Korannusantara.id, Tambun Selatan – Kabupaten Bekasi kembali menjadi ruang dialog antara masyarakat dan wakil rakyat. Di tengah berbagai persoalan pascabanjir yang masih dirasakan warga, aspirasi terkait perbaikan infrastruktur hingga perlindungan lahan pertanian mengemuka dalam pertemuan bersama anggota DPRD Jawa Barat.
Anggota DPRD Provinsi Jawa Barat Fraksi Gerindra, H. Syahrir, S.E., M.I.Pol., menggelar kegiatan Dialog Wakil Rakyat di Aula Desa Tambun, Jalan Sultan Hasanudin, Kecamatan Tambun Selatan, Kabupaten Bekasi, Minggu (1/3/2026).
Dialog berlangsung interaktif dan penuh keterbukaan. Warga Desa Tambun menyampaikan berbagai persoalan yang mereka hadapi, mulai dari kerusakan infrastruktur jalan pascabanjir, perbaikan musala dan rumah ibadah, hingga pembenahan fasilitas posyandu.

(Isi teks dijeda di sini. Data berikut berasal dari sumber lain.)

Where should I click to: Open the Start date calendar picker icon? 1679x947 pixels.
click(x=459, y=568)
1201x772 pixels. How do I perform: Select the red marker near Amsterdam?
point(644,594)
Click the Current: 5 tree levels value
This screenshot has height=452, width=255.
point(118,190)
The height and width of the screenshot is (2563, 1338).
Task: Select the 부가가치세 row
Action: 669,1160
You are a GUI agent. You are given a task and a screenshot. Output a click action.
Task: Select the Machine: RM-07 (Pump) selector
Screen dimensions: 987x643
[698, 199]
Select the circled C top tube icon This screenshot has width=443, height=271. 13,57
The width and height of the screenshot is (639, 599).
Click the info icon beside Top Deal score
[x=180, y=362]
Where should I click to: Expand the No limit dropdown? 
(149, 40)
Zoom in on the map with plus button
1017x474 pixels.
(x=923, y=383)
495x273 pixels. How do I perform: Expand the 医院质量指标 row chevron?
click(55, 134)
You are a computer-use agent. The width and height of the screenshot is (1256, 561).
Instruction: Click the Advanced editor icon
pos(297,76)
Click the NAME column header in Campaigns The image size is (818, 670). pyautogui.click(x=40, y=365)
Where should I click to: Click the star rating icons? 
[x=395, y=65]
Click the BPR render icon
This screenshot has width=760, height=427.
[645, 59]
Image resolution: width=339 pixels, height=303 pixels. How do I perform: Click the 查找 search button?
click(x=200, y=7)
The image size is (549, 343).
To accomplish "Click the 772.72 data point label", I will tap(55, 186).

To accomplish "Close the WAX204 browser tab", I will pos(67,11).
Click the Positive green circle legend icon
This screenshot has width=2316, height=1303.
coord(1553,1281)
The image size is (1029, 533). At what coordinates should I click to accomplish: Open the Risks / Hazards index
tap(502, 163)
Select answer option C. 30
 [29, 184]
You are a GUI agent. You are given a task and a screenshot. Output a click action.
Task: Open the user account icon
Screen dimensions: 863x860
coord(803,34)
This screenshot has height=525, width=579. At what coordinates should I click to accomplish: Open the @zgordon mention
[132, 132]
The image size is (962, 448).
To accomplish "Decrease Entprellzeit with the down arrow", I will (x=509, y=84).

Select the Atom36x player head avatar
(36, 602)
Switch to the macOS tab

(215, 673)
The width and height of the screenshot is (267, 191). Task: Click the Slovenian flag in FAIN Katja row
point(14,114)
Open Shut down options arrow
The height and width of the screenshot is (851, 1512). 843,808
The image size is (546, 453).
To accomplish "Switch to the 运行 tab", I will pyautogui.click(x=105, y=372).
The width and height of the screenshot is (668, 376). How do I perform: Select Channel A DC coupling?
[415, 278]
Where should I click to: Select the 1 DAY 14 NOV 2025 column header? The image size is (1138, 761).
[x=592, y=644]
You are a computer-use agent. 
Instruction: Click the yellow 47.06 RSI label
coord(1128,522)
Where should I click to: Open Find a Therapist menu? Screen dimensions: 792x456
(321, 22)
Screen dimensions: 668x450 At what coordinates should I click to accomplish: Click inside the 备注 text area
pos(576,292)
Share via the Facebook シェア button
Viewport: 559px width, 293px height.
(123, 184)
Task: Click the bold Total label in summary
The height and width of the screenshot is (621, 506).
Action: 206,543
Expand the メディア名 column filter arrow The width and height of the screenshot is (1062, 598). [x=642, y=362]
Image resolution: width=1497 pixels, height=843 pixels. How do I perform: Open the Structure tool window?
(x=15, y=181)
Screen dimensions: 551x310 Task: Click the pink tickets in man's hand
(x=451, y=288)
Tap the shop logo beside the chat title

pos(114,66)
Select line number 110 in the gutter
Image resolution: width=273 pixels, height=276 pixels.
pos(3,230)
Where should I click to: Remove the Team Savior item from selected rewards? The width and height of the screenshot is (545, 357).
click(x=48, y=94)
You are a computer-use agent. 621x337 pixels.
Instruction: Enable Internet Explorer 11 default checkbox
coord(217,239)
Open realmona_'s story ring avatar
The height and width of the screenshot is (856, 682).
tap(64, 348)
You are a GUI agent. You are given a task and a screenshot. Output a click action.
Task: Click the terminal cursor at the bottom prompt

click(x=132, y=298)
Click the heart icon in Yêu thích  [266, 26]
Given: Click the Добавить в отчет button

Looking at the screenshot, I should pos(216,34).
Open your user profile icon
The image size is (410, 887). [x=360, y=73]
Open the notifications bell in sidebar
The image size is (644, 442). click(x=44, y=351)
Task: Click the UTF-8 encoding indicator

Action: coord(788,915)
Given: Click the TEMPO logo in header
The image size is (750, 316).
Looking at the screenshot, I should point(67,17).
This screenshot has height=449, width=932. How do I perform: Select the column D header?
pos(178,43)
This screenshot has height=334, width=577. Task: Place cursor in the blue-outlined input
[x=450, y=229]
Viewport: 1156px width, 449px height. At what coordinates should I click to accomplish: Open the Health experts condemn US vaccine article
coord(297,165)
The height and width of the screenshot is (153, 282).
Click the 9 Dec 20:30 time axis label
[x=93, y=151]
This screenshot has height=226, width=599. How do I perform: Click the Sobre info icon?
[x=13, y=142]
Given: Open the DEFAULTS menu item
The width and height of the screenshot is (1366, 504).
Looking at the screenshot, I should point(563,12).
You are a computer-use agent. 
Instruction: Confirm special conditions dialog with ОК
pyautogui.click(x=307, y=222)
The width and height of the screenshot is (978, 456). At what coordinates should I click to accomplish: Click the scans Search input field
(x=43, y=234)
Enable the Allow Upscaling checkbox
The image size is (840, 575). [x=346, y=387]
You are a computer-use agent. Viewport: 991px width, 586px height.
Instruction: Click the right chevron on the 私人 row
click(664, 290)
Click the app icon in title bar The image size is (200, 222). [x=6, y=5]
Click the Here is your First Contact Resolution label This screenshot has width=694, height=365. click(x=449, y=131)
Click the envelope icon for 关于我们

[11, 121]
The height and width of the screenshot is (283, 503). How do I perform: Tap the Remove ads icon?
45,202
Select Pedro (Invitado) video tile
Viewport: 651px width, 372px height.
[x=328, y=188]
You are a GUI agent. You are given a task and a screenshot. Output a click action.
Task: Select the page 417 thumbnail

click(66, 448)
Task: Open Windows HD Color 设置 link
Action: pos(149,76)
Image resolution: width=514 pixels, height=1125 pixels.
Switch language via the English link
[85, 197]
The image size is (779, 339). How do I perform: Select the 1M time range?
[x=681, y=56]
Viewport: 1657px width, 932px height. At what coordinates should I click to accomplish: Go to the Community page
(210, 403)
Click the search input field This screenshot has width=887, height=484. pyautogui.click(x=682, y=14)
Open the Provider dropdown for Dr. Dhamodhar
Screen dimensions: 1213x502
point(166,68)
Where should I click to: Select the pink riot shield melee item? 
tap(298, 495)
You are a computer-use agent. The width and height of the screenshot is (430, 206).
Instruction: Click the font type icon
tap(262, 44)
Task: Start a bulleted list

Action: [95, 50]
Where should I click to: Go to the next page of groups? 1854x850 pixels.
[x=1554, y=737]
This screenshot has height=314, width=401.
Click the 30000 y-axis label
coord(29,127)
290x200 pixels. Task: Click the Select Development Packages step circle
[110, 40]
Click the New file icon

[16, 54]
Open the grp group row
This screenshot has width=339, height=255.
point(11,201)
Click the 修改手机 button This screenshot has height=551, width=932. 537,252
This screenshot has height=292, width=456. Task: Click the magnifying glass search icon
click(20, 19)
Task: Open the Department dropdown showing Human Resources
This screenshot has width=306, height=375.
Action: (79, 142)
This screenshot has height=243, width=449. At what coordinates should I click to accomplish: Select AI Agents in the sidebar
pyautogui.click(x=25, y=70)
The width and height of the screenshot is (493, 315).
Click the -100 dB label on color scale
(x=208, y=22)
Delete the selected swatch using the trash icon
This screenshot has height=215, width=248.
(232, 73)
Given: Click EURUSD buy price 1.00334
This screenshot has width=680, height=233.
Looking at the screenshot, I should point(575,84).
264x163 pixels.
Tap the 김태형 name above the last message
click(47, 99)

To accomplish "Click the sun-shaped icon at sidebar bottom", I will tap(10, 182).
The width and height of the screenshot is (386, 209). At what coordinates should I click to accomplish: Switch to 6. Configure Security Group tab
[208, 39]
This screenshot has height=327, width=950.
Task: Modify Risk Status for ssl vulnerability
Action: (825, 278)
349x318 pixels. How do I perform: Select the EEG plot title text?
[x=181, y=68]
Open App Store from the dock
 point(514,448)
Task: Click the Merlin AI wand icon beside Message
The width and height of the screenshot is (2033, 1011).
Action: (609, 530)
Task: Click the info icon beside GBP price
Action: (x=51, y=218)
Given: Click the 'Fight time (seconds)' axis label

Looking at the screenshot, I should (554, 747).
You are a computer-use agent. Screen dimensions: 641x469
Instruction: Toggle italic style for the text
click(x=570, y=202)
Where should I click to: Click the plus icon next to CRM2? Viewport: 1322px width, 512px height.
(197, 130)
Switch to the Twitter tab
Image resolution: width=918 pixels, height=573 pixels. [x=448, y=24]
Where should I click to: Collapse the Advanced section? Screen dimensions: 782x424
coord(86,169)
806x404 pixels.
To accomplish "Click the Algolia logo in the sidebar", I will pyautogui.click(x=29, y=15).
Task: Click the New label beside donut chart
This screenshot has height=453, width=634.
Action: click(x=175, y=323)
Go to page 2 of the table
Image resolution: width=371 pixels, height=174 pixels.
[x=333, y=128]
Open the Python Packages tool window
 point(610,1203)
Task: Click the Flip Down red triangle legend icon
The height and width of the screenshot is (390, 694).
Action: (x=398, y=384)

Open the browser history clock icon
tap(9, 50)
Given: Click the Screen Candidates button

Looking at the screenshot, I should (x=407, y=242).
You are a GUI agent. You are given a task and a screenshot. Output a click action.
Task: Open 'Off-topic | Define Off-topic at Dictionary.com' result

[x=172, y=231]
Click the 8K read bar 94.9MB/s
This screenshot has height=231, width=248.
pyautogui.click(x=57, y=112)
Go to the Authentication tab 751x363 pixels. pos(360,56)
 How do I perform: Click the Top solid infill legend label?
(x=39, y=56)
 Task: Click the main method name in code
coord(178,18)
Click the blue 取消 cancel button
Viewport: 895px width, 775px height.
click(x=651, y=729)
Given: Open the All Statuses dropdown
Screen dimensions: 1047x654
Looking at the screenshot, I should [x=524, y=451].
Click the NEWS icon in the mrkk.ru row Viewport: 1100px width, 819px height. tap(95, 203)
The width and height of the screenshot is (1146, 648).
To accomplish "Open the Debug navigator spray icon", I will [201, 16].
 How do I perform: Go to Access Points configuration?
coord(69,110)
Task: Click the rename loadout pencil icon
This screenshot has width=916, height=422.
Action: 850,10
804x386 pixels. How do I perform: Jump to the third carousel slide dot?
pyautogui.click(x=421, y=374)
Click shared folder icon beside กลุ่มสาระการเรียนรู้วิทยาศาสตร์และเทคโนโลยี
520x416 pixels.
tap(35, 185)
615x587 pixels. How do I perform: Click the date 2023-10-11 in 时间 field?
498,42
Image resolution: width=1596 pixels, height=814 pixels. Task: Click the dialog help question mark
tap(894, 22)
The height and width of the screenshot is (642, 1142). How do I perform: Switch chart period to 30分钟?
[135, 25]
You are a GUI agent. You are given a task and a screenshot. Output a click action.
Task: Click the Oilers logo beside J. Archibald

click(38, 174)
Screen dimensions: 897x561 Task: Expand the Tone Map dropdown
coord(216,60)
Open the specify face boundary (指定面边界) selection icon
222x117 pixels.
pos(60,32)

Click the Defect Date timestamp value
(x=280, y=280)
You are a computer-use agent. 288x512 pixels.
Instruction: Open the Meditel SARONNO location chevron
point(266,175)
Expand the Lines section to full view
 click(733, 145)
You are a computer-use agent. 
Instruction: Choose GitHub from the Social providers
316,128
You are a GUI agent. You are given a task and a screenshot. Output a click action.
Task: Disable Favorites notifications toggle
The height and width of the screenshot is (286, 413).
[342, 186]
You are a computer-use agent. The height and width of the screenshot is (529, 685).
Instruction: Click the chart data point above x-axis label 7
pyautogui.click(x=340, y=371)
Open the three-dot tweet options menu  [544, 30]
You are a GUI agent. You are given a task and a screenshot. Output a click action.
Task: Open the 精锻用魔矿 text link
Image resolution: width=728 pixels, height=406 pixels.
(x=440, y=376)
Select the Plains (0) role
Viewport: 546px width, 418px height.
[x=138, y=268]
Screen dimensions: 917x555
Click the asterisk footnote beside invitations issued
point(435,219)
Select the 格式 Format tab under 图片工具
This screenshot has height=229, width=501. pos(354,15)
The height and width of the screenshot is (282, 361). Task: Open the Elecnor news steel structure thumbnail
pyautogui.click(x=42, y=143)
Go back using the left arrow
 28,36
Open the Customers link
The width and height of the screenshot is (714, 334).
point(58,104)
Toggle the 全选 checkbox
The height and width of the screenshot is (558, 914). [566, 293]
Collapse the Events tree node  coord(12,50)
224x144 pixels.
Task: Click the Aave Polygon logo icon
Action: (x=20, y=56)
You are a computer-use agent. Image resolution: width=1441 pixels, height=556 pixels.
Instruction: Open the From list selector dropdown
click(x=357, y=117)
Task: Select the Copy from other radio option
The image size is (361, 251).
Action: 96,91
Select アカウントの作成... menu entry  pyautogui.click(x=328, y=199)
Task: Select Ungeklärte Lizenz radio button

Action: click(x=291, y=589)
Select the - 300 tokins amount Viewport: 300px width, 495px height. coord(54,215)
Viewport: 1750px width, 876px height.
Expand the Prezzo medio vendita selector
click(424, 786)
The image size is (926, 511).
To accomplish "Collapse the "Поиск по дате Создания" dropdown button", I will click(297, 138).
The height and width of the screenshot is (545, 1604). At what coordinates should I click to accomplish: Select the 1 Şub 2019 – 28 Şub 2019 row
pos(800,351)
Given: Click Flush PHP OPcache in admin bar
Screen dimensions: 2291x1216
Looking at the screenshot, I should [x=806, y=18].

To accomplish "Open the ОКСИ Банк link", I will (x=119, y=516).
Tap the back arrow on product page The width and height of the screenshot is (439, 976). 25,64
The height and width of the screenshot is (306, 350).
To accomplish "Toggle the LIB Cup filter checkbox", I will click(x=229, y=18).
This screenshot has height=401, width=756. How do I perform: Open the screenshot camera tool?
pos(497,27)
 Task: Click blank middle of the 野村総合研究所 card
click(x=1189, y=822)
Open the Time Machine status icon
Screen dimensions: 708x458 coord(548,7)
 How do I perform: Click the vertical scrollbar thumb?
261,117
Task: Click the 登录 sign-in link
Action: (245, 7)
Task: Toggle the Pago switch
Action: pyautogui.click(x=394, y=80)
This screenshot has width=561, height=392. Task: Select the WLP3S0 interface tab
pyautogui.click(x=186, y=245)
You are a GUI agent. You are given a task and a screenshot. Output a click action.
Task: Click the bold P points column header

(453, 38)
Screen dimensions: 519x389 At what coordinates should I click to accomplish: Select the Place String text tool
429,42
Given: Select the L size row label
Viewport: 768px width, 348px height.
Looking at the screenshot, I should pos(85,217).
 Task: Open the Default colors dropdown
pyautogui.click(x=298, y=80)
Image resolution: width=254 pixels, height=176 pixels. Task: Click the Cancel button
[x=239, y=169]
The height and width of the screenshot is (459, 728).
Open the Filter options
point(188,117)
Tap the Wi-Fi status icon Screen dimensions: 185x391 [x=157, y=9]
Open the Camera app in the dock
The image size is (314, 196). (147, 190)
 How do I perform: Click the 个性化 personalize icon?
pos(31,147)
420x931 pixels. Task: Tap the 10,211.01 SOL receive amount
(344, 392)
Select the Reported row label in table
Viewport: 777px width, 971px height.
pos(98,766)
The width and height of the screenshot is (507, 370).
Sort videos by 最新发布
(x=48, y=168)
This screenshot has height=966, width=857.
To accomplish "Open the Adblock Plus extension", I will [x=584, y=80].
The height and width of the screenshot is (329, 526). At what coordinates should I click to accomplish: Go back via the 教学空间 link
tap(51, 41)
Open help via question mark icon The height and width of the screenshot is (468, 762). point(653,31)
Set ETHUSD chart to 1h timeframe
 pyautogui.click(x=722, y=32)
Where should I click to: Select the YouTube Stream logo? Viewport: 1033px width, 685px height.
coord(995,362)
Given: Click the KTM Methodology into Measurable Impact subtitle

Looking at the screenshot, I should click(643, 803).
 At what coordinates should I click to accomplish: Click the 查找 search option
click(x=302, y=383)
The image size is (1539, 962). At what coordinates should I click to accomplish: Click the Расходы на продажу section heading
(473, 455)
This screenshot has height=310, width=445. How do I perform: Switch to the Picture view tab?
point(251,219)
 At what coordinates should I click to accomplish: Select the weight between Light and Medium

Kepala Desa Tambun, Jaut Sarja Winata, mengapresiasi kehadiran anggota DPRD Provinsi tersebut. Ia menilai forum dialog ini menjadi momentum penting bagi warga untuk menyampaikan langsung kebutuhan dan harapan mereka kepada pemerintah.
Selain persoalan banjir dan infrastruktur, warga juga menyuarakan penolakan terhadap rencana pengurugan lahan pertanian di Kampung Bulakan yang disebut akan dialihfungsikan menjadi perumahan.
Menanggapi hal itu, Syahrir menegaskan komitmennya untuk mencatat dan mengawal seluruh aspirasi masyarakat. Ia memastikan akan menyampaikan hasil dialog tersebut kepada Pemerintah Provinsi Jawa Barat maupun Pemerintah Kabupaten Bekasi sesuai kewenangannya.
Warga pun berharap aspirasi yang telah disampaikan tidak berhenti pada forum dialog semata, melainkan dapat segera direalisasikan melalui langkah konkret dari pemerintah dan wakil rakyat.